## [WORK TO DO]
1. Answer these about the Archis redesign article:
(a) According to the subheading, what redefines the magazine?
(b) Who redesigned Archis?
(c) What response followed the relaunch from both architecture and design camps?
2. In the Archis redesign article, could you write out the passage starting at "File under Archis" and ending at "its true audience.", substituting "journal" for "magazine"?

## [PAGE EXCERPT]
^^^^
File under Archis
A perverse assembly of borrowed layouts redefines this magazine
ARCHIS is a long-running Dutch architectural magazine, redesigned last year by Maureen Mooren and Daniël van der Velden after they won a two-studio pitch with their proposal for a total editorial and visual overhaul. They describe the blanket silence from both architecture and design camps following its relaunch as being a mixture of bafflement and uncertainty. This is curious, for the new approach seems too extreme not to have opinions about. It’s not so much a typical tidy-up redesign as a Frankenstein experiment. The result appears to be still stalking its true audience.
^^^^
## [SUPPLIED INFORMATION]
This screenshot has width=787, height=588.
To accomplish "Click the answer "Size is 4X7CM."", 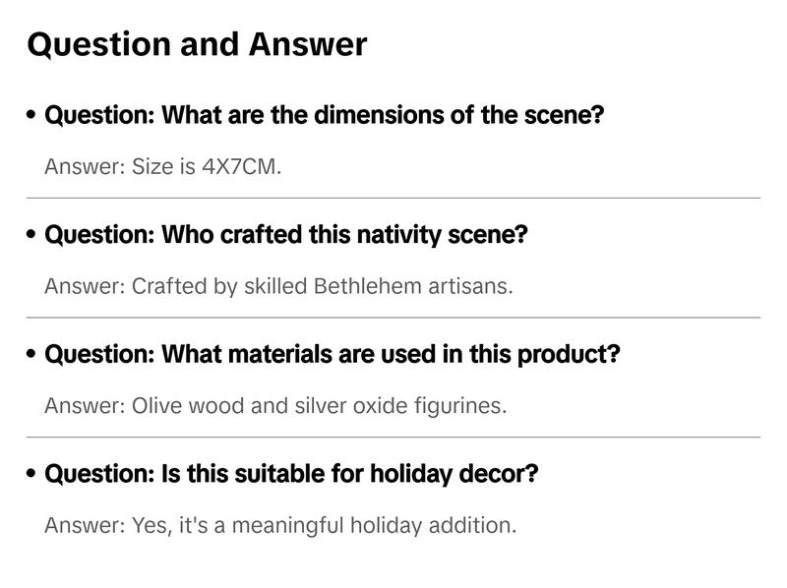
^^^^
## [TASK ANSWERS]
1.
(a) A perverse assembly of borrowed layouts.
(b) Maureen Mooren and Daniël van der Velden.
(c) Blanket silence.

2.
File under Archis
A perverse assembly of borrowed layouts redefines this journal
ARCHIS is a long-running Dutch architectural journal, redesigned last year by Maureen Mooren and Daniël van der Velden after they won a two-studio pitch with their proposal for a total editorial and visual overhaul. They describe the blanket silence from both architecture and design camps following its relaunch as being a mixture of bafflement and uncertainty. This is curious, for the new approach seems too extreme not to have opinions about. It’s not so much a typical tidy-up redesign as a Frankenstein experiment. The result appears to be still stalking its true audience.